*** Block opens ***

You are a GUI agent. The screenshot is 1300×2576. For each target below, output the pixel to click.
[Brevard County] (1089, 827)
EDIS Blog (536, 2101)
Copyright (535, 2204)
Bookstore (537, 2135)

*** Block closes ***
*** Block opens ***

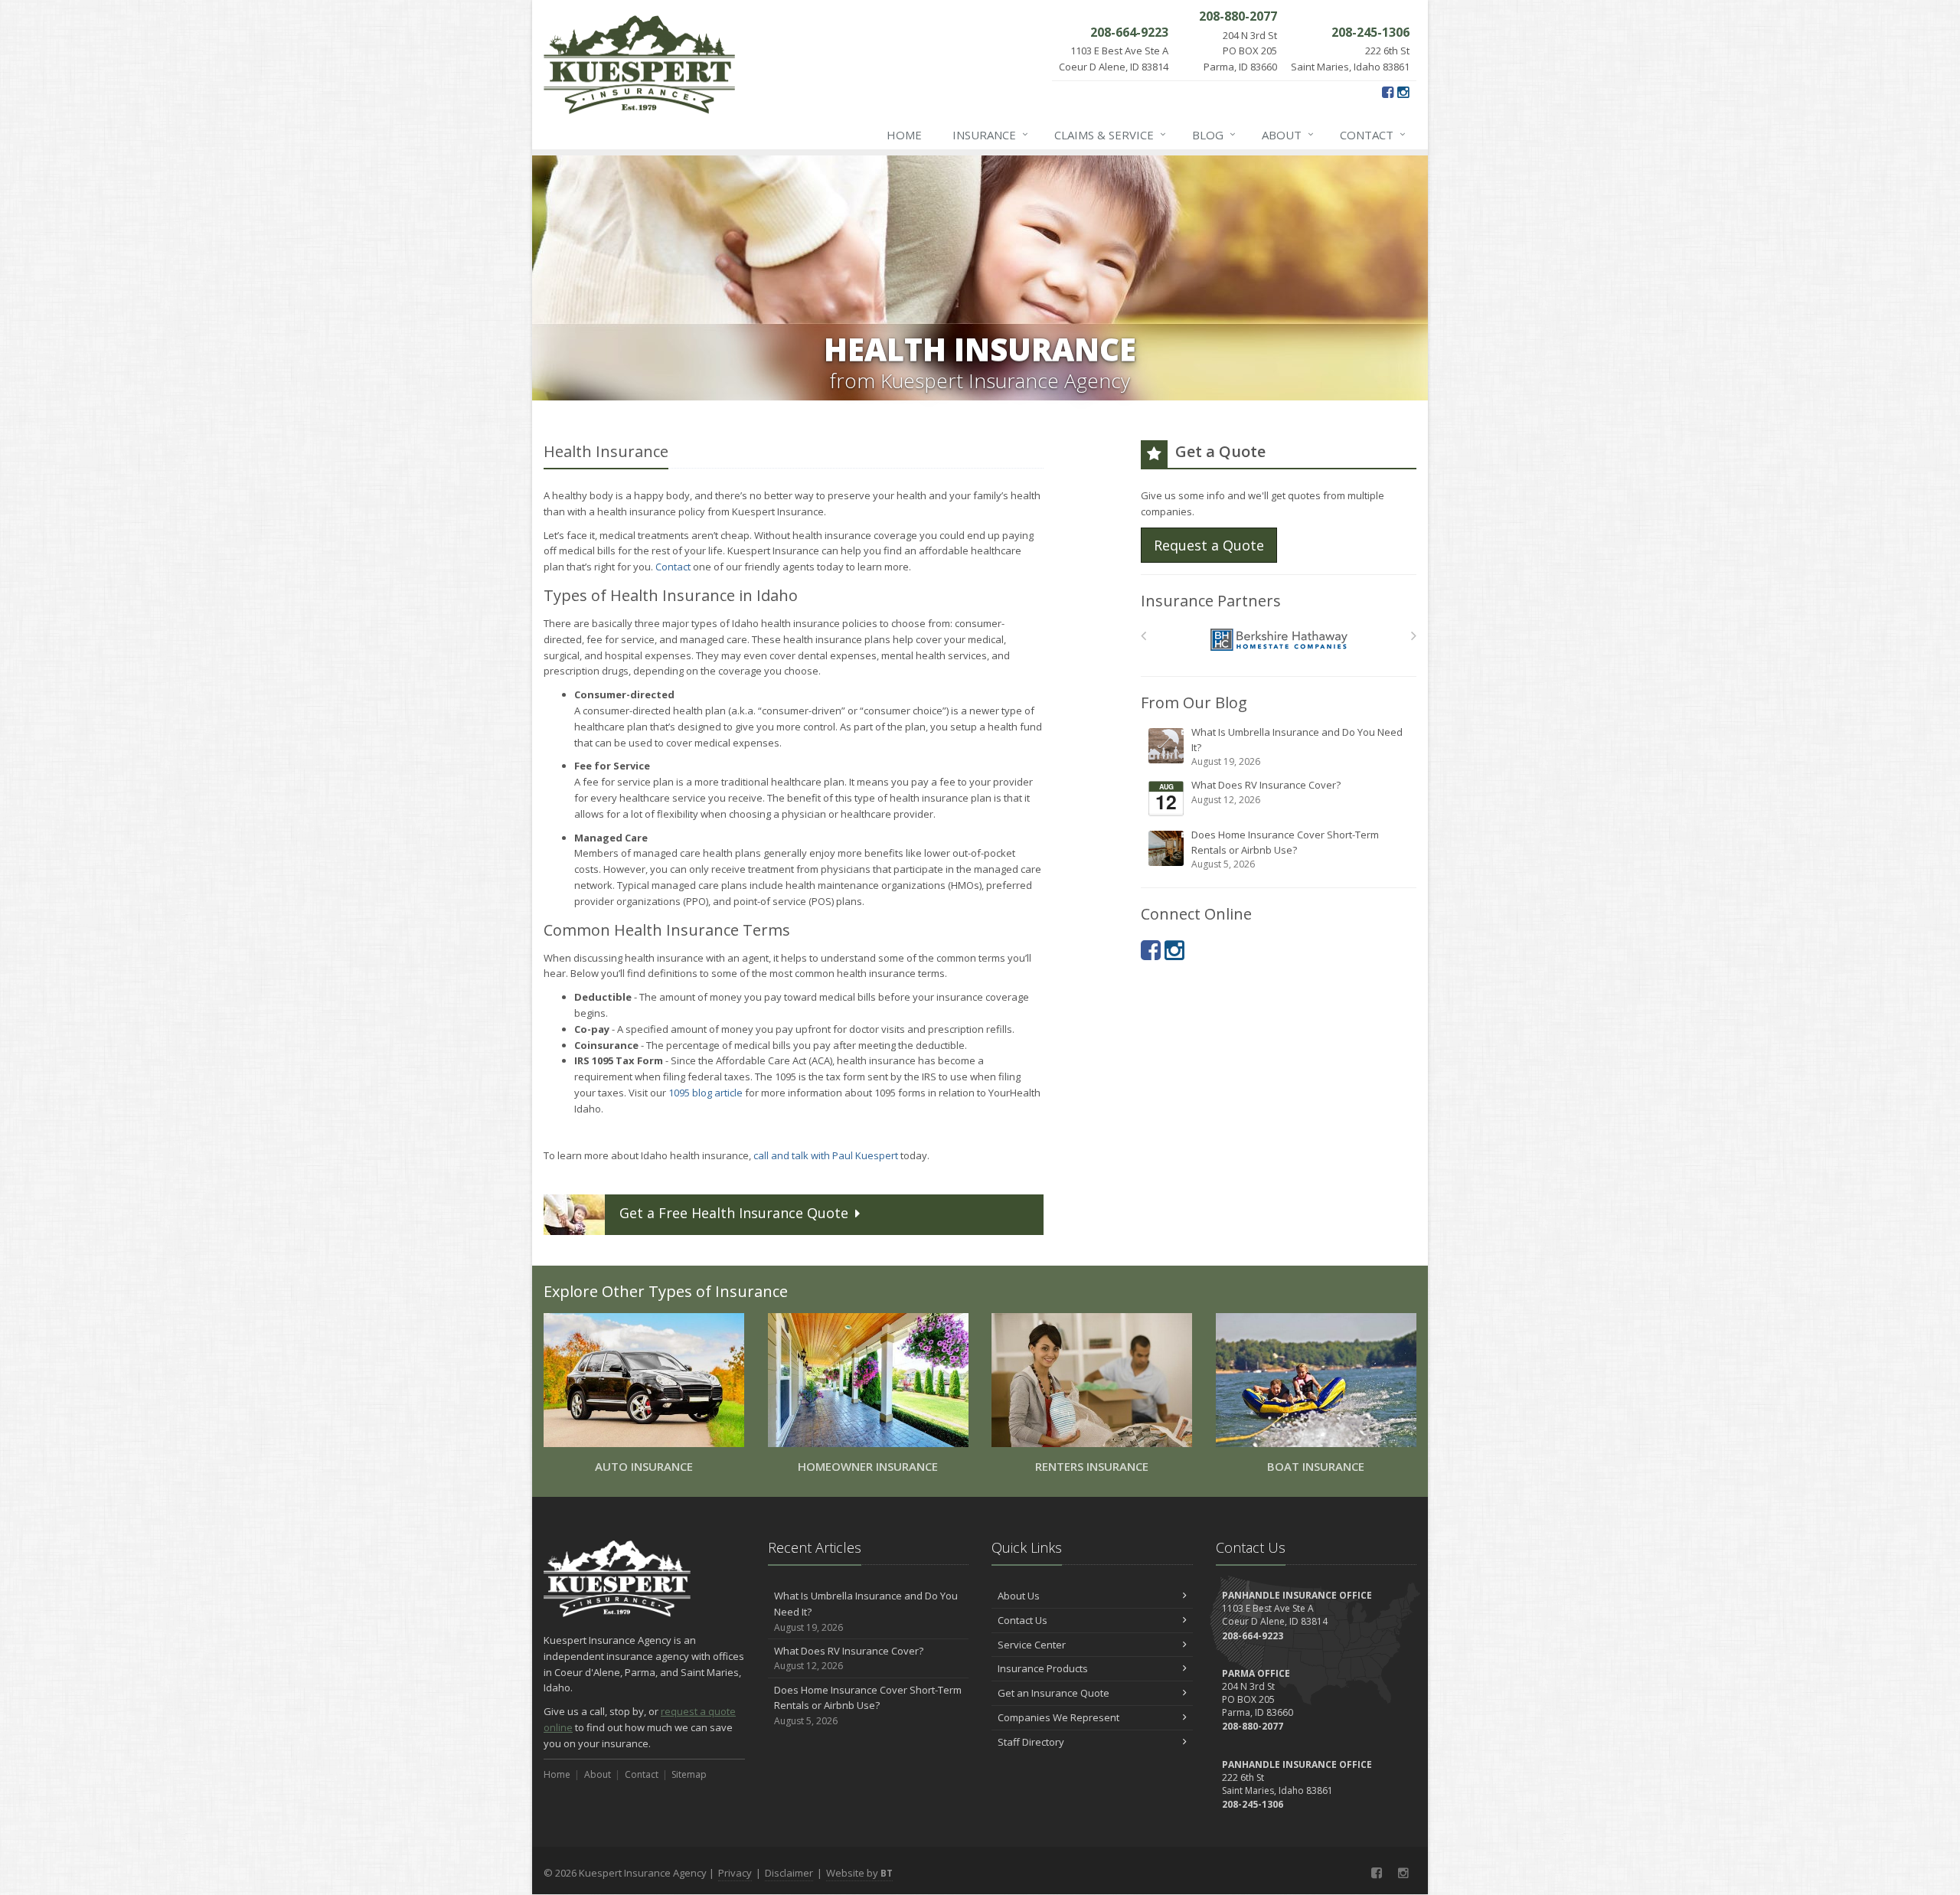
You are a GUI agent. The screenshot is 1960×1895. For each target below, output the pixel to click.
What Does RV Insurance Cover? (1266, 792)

*** Block closes ***
*** Block opens ***

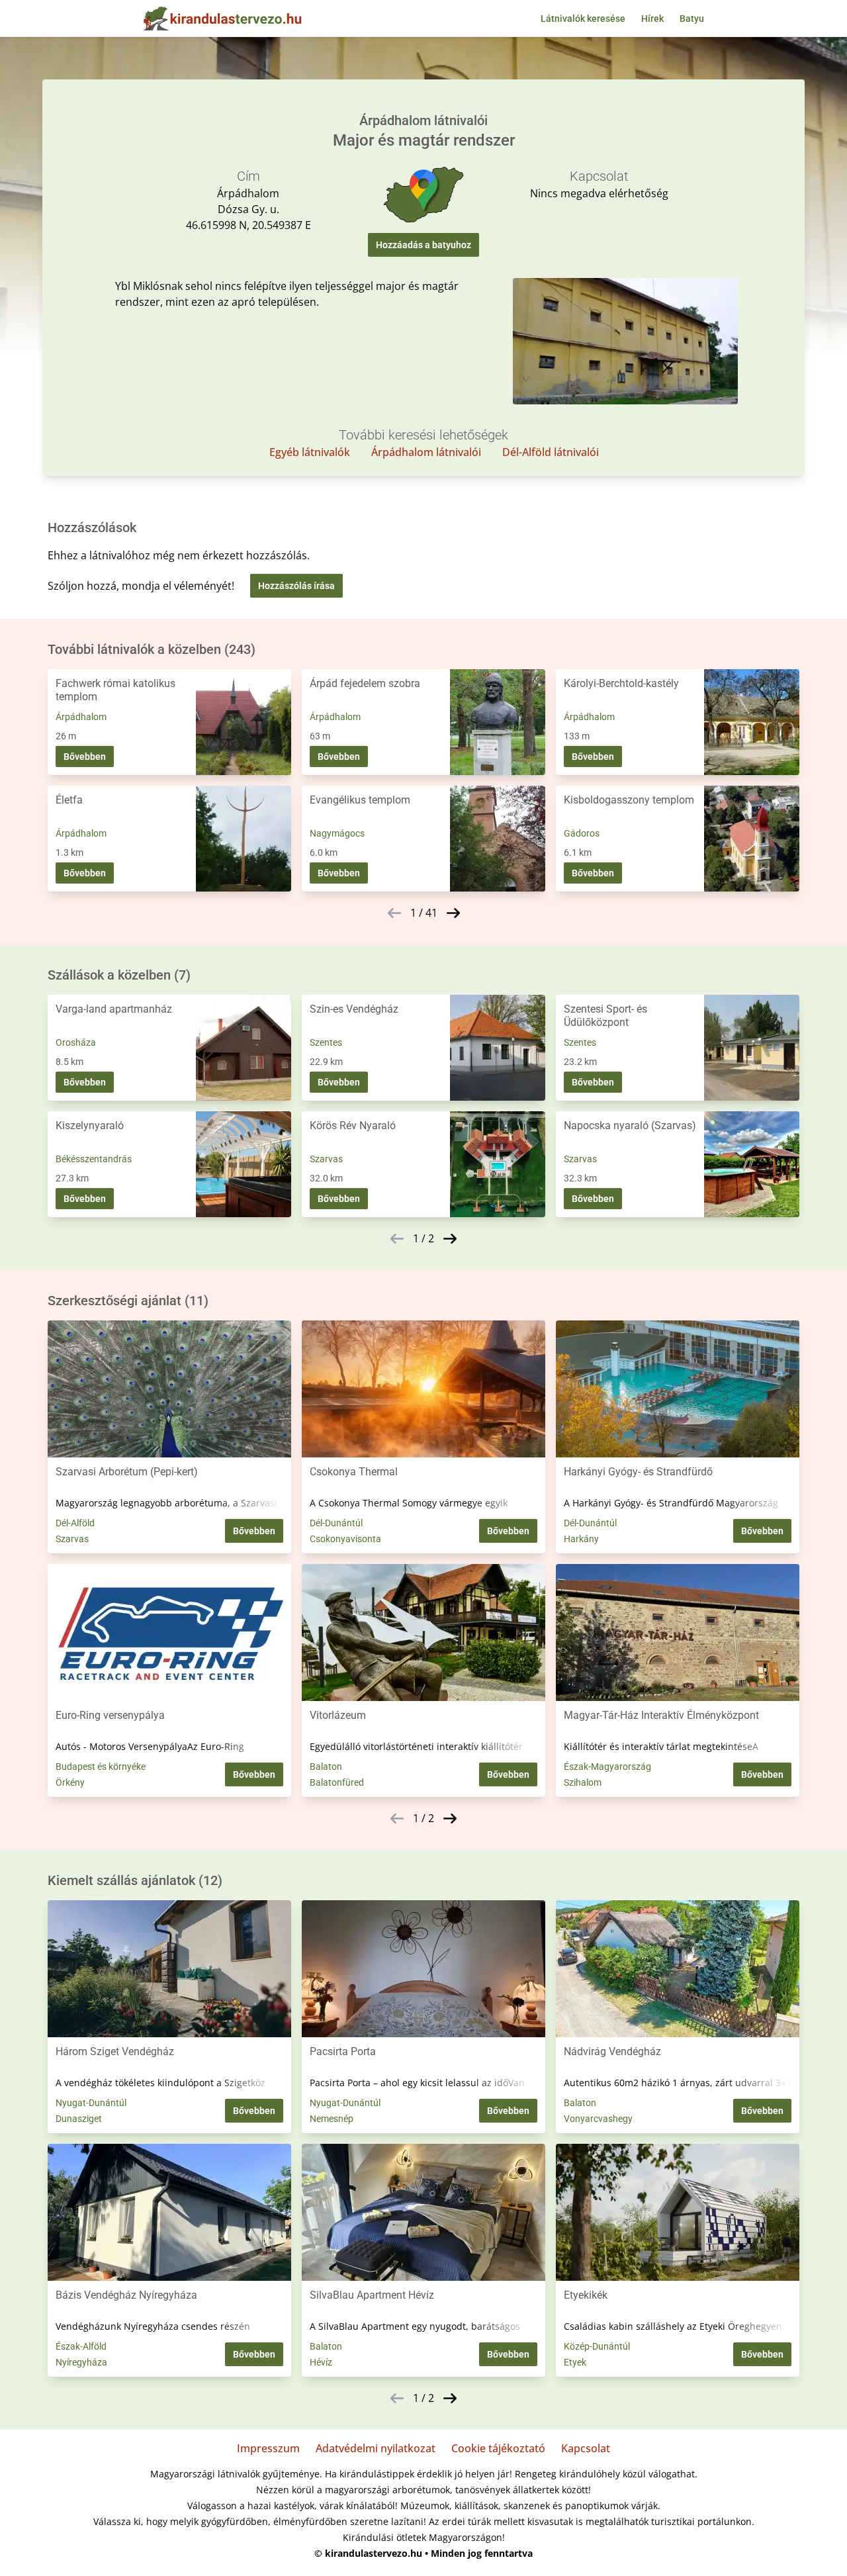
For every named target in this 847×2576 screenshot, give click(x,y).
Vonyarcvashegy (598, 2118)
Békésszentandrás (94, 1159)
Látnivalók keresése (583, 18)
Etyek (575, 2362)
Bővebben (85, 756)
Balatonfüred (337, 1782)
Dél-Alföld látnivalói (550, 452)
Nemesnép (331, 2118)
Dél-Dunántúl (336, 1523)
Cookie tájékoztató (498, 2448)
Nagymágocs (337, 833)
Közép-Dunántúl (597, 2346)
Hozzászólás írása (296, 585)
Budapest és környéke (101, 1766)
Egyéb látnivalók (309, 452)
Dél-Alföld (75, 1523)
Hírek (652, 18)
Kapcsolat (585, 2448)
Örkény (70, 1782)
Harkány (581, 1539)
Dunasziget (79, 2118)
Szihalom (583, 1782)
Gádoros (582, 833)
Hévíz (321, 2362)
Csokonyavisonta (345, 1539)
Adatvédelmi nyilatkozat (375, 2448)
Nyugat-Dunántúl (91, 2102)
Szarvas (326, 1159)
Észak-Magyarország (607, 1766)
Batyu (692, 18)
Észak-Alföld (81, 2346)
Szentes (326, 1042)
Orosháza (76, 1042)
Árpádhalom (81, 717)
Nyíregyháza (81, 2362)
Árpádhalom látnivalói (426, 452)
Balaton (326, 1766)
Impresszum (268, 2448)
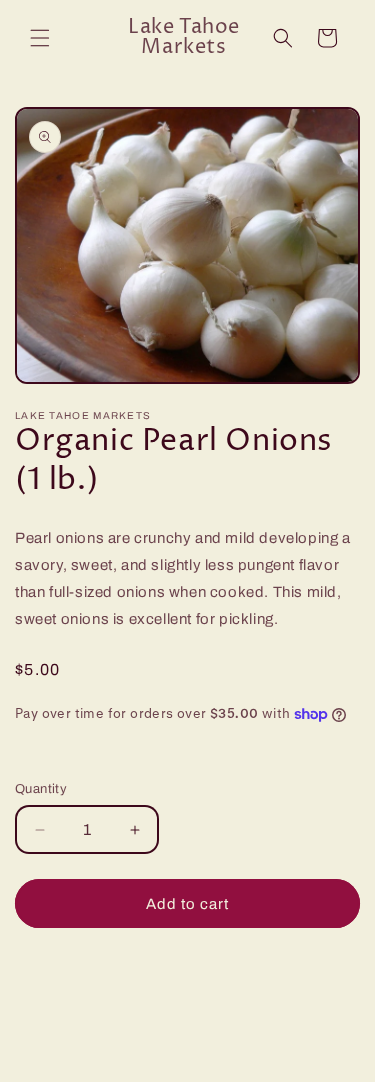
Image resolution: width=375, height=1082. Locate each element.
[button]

*** Block closes ***

# WORK TASK
If a line in the records above contains the word "agent", copy it.

# REPLY
You are a GUI agent. The screenshot is 1300×2576. For each target below, output the pixel to click.
You are a GUI agent. The screenshot is 1960×1895. For each target below, output the pixel to click.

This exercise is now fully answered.